## Given passage
======
# Learning Equality Curriculum Reccomendations - Modeling

## Setup

### Imports

In [234]:
import pandas as pd
import torch
import torch.nn.functional as F
from torch import nn, Tensor
from torch.utils.data import DataLoader, Dataset, default_collate
from transformers import AutoTokenizer, AutoModel, AutoConfig
from pathlib import Path
from dataclasses import dataclass

### Definitions

In [253]:
@dataclass
class RetrieverConfig:
    # Global
    seed: int = 13
    device: torch.device = torch.device("cuda" if torch.cuda.is_available() else "cpu")
    
    # Model architecture
    model: str = "sentence-transformers/all-MiniLM-L6-v2"
    top_k: int = 10
    field_sep_token: str = "[FLD]"
    max_seq_length: int = 512
        
    # Topic representation
    use_topic_title: bool = True
    use_topic_descr: bool = True
    use_topic_level: bool = True
    
    # Content representation
    use_content_title: bool = True
    use_content_descr: bool = True
    use_content_text: bool = True
        
    # Training
    input_dir: str = Path(r'/kaggle/input/learning-equality-curriculum-recommendations')
    batch_size: int = 32
    n_epochs: int = 100
    shuffle: bool = True

def get_data(cfg):
    topics_df = pd.read_csv(cfg.input_dir/'topics.csv').set_index('id').fillna({'title': '', 'description': ''})
    topics_df.name = 'topics'
    topics_df['level'] = topics_df.level.apply(lambda x: f'Level {x}')
    content_df = pd.read_csv(cfg.input_dir/'content.csv').set_index('id').fillna('')
    content_df.name = 'content'
    correlations_df = pd.read_csv(cfg.input_dir/'correlations.csv').set_index('topic_id')
    correlations_df.name = 'correlations'
    sample_submission_df = pd.read_csv(cfg.input_dir/'sample_submission.csv')
    sample_submission_df.name = 'sample_submission'
    
    return topics_df, content_df, correlations_df, sample_submission_df

def collate_fn(batch):
    return list(default_collate(batch))
======
## Supplied material
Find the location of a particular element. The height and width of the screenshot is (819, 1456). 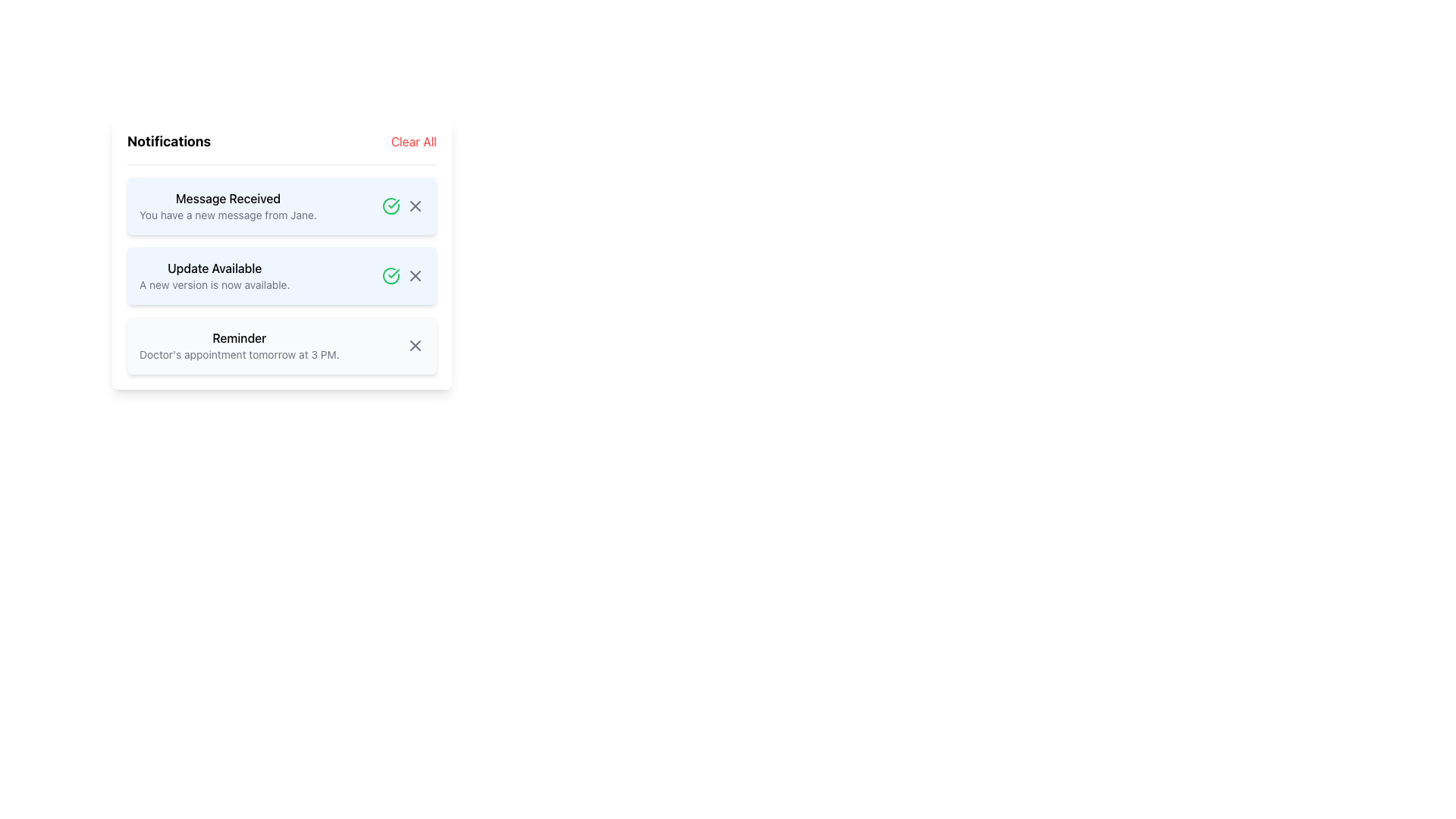

the text label displaying 'You have a new message from Jane.' which is located beneath the heading 'Message Received' in the first notification item is located at coordinates (228, 215).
======
## Direction 1
Set down the stretch of the modeling notebook from "topics_df.name = 'topics'" through "return list(default_collate(batch))", copied exactly.
## Direction 2
In the modeling notebook, what determines whether RetrieverConfig picks "cuda" or "cpu" as its default device?

## Reply 1
topics_df.name = 'topics'
    topics_df['level'] = topics_df.level.apply(lambda x: f'Level {x}')
    content_df = pd.read_csv(cfg.input_dir/'content.csv').set_index('id').fillna('')
    content_df.name = 'content'
    correlations_df = pd.read_csv(cfg.input_dir/'correlations.csv').set_index('topic_id')
    correlations_df.name = 'correlations'
    sample_submission_df = pd.read_csv(cfg.input_dir/'sample_submission.csv')
    sample_submission_df.name = 'sample_submission'
    
    return topics_df, content_df, correlations_df, sample_submission_df

def collate_fn(batch):
    return list(default_collate(batch))

## Reply 2
The default device depends on the result of torch.cuda.is_available(). If that call returns true, the device is set to "cuda". Otherwise it is set to "cpu".